- Born: 1974 (age 51–52) Stockholm, Sweden
- Education: Stanford University
- Occupation: Businessman
- Known for: Co-founder of CarDomain.com (1998) Founder of Whitepages.com (1996) CEO of Hiya (2016)

= Alex Algard =

Alex Algard is an Internet entrepreneur. He is the founder and CEO of Hiya, the founder and former Chairman of Ekata (formerly Whitepages Pro), and the founder and former CEO of Whitepages.com, and CarDomain.

== Biography ==
His father was Swedish and his mother was Korean.

Algard has a BA degree in Economics (1996) and a MS degree in Engineering (1998) from Stanford University.

== Career ==
Algard founded Whitepages in 1996 after purchasing the domain name for $900. He began the business by developing an online database of public phone directory information. The website began generating revenue through advertisements, that reached $66 million a year by 2008. Algard also created an Internet community called CarDomain Network with a high school friend in 1999. The site facilitated communication between niche car enthusiasts.

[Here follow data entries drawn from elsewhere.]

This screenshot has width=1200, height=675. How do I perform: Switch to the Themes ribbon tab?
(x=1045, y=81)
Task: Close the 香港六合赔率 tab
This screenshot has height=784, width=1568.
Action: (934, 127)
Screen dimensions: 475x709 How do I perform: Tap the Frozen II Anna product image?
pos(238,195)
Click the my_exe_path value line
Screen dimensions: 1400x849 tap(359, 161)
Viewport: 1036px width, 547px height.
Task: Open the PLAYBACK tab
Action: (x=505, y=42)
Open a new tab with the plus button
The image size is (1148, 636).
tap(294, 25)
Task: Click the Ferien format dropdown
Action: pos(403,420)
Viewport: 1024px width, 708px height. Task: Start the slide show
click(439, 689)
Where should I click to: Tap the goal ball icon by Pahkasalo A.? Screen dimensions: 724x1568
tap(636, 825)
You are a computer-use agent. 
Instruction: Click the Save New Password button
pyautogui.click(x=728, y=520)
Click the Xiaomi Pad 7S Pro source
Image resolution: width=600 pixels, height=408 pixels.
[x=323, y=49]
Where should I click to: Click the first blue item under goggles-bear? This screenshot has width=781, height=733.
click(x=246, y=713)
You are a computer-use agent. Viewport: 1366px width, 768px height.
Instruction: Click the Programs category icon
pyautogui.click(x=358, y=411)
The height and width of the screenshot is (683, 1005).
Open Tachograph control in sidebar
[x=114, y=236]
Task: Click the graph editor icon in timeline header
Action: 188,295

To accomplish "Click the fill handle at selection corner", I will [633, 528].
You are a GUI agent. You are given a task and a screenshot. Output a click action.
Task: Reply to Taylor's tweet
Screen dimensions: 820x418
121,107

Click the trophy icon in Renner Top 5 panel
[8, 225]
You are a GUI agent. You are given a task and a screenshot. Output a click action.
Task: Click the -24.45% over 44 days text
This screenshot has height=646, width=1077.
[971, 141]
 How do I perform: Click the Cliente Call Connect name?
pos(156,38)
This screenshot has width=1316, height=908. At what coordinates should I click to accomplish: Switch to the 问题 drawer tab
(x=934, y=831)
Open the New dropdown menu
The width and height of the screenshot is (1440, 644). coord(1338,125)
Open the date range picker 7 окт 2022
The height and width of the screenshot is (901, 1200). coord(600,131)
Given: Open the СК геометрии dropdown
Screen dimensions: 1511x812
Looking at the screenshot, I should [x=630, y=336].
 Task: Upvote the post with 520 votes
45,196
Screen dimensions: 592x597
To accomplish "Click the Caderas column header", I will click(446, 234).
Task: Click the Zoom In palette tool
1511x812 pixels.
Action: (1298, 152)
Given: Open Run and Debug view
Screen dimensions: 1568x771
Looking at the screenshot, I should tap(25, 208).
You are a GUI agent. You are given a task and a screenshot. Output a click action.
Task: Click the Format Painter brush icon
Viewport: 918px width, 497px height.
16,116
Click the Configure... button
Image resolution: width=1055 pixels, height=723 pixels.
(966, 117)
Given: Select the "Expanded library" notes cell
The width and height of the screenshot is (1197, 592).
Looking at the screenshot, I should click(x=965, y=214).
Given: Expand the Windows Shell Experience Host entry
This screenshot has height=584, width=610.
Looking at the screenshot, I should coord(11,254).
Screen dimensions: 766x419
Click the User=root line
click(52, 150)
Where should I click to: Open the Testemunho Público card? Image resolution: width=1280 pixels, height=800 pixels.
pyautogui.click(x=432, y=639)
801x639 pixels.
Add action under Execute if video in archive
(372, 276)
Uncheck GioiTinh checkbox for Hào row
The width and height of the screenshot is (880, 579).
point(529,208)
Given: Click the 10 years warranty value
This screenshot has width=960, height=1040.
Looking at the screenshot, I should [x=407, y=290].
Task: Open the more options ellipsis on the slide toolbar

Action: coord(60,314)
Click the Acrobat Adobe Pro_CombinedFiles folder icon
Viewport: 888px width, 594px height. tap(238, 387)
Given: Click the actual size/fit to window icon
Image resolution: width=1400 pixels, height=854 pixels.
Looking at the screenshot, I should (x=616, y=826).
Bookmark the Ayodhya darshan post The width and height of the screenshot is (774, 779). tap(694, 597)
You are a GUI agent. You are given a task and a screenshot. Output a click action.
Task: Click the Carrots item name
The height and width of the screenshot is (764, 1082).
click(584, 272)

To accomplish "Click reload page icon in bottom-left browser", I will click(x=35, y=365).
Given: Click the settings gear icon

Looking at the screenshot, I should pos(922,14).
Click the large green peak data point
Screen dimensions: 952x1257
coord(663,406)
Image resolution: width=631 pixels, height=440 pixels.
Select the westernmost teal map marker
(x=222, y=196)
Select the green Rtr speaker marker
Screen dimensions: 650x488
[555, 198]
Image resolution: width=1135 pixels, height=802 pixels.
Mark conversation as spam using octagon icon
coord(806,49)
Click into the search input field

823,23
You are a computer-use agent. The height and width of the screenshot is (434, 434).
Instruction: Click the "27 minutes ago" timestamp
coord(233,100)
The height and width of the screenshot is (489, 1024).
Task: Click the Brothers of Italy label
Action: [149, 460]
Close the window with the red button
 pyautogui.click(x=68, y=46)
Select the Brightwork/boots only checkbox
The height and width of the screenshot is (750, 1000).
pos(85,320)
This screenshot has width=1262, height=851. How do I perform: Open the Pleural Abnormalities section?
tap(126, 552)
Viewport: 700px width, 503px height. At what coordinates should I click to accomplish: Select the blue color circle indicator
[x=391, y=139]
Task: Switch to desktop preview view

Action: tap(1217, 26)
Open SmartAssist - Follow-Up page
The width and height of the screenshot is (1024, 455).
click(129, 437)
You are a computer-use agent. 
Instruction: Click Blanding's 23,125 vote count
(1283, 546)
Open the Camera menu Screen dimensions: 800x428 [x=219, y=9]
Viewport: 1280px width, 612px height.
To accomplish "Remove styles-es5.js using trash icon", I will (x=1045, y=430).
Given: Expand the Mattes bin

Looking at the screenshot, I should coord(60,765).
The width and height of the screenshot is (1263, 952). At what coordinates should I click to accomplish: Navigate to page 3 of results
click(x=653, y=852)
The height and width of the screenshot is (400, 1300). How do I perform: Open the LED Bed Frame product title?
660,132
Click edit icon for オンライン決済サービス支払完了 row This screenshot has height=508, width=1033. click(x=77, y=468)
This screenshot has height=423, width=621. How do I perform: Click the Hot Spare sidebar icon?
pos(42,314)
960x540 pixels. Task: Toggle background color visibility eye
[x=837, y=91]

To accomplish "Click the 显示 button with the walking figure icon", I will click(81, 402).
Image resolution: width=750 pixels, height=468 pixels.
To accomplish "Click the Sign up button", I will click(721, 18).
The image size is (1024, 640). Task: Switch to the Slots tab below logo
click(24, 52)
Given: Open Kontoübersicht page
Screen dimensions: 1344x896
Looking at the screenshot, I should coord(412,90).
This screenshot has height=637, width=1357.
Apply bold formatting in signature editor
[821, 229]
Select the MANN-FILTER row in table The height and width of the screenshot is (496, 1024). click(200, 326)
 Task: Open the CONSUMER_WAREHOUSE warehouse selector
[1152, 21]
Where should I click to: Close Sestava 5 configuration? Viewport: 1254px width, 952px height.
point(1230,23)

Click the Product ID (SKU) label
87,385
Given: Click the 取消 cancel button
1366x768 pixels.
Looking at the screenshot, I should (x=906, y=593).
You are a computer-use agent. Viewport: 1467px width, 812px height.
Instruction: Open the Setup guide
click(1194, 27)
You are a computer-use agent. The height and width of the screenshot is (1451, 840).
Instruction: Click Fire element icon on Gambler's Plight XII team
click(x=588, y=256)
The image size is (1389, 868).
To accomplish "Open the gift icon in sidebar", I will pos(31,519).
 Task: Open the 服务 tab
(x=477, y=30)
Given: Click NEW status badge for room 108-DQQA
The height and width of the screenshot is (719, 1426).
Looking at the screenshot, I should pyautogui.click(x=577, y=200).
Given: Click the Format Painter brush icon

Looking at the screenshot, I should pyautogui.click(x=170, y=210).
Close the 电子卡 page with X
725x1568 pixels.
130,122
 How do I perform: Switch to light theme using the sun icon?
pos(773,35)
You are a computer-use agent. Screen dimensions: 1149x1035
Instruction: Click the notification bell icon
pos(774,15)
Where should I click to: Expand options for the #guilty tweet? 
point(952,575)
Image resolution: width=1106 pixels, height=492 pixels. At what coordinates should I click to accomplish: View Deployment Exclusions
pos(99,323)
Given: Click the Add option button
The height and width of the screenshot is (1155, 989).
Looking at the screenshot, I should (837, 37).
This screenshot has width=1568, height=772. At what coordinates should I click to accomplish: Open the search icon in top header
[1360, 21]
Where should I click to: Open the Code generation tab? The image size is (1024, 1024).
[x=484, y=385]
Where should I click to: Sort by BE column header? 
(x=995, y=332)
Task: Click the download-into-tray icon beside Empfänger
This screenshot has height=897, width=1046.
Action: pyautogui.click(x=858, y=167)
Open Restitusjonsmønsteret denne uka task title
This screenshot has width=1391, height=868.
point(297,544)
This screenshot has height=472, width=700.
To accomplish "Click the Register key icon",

In 2010 Whitepages' two biggest clients, Yellowpages.com and Superpages.com, cut their expenditures after Google ventured into local business searches. Subsequently, when profits plummeted, the company's investors became agitated, and Algard bought out Whitepages' investors for $80m. Algard pledged his assets, savings accounts and his family's home to the bank to raise the extra $30m in capital required for the buyout. In the spring of 2016, Algard created a new company to identify mobile phone spammers and robocalls and to ensure that important calls were not missed. He named the organization Hiya. Deals with T-mobile and Samsung, as well as a Balderton Capital-led series A round followed.

== Personal life ==
When he was a teenager, his family moved to Vancouver, B.C.